### Given text
Few genres lend themselves to nostalgia like horror. From the Universal Monsters to cheeseball Vampira-hosted B pictures, from Italian giallo to gory 80s exploitation flicks in enormous VHS cases, one can reflect fondly on it all. Even the distasteful torture porn of the early 21st century wins a few points just for pissing so many people off.
But who will ever be nostalgic for the mainstream horror films that are flooding our marketplace today? Lights Out are yet another half-baked, PG-13 scare-em snoozer centered on an underdeveloped supernatural concept that won’t even give kids a good nightmare. I know it’s summertime, and some of the programmings can be ephemeral, but Lights Out’s greatest feat is how you can feel yourself forgetting this 81-minute piffle as you are actually watching it. That really takes something.

### Your goal
Retype the entire film review word for word. The items have no connection to the film review.

### Record excerpts
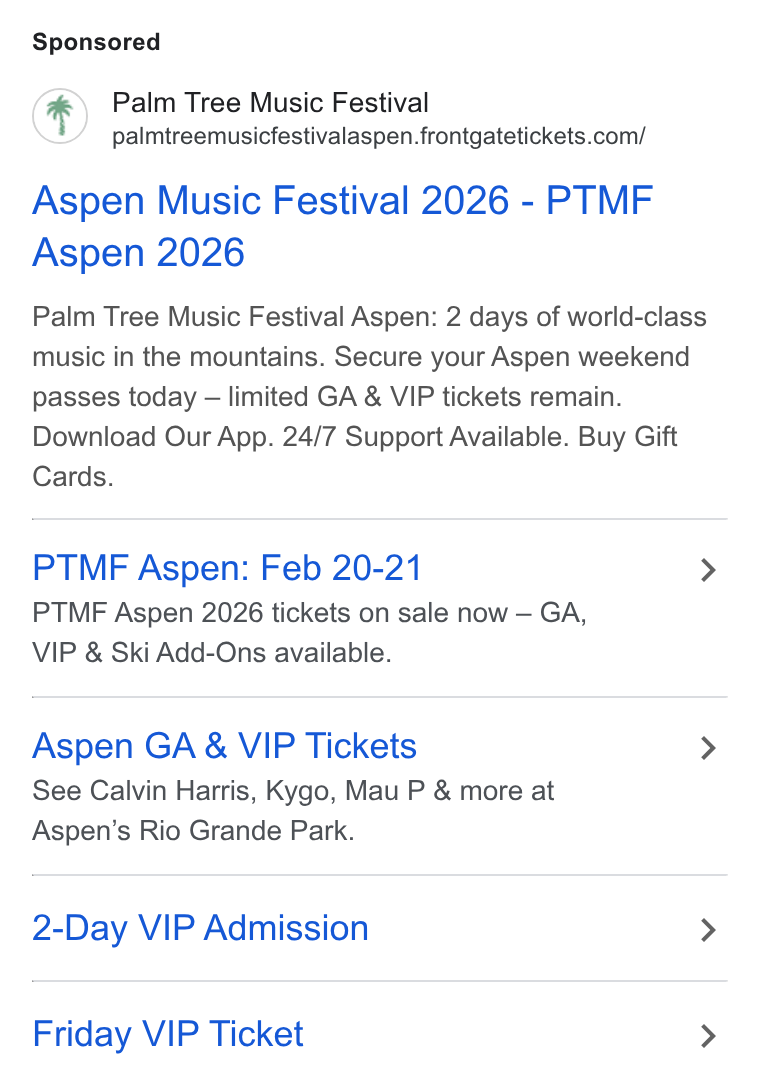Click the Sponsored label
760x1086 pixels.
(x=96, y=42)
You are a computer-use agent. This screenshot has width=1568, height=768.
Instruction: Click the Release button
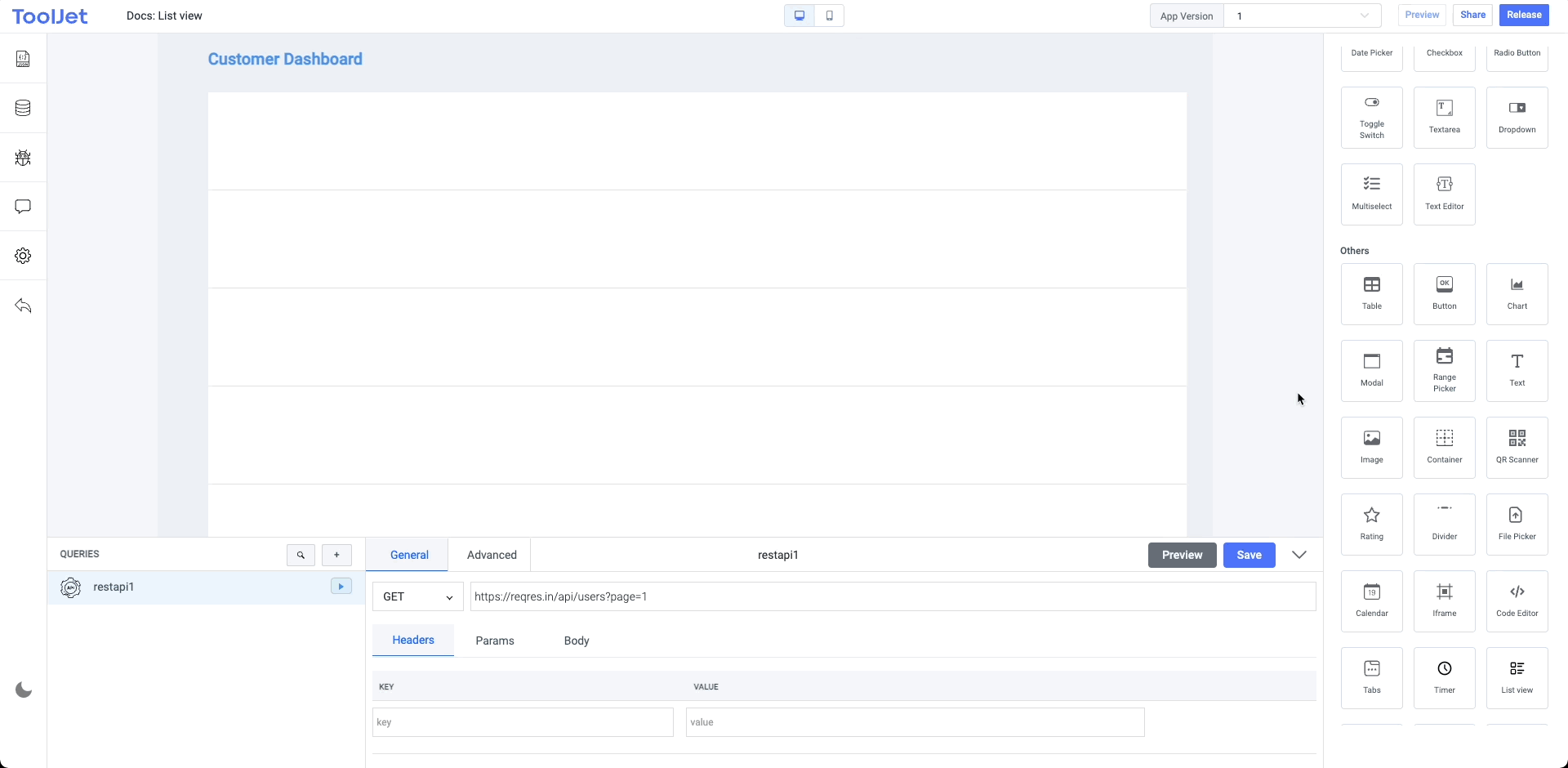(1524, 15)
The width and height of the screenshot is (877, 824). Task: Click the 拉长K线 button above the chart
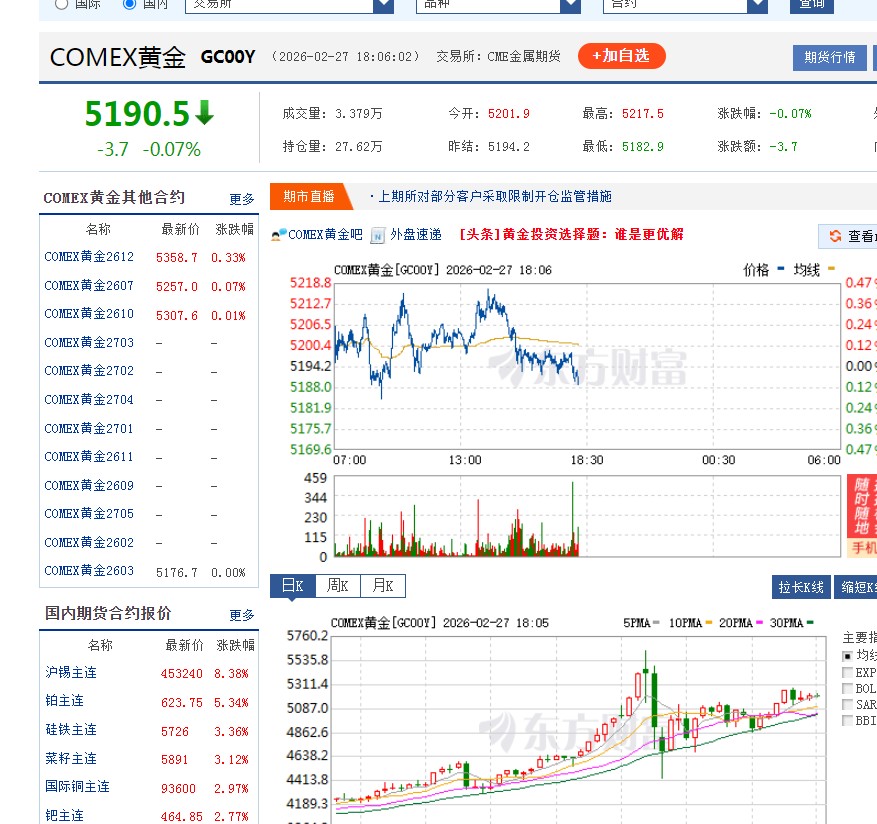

### Solution to this exercise
Few genres lend themselves to nostalgia like horror. From the Universal Monsters to cheeseball Vampira-hosted B pictures, from Italian giallo to gory 80s exploitation flicks in enormous VHS cases, one can reflect fondly on it all. Even the distasteful torture porn of the early 21st century wins a few points just for pissing so many people off.
But who will ever be nostalgic for the mainstream horror films that are flooding our marketplace today? Lights Out are yet another half-baked, PG-13 scare-em snoozer centered on an underdeveloped supernatural concept that won’t even give kids a good nightmare. I know it’s summertime, and some of the programmings can be ephemeral, but Lights Out’s greatest feat is how you can feel yourself forgetting this 81-minute piffle as you are actually watching it. That really takes something.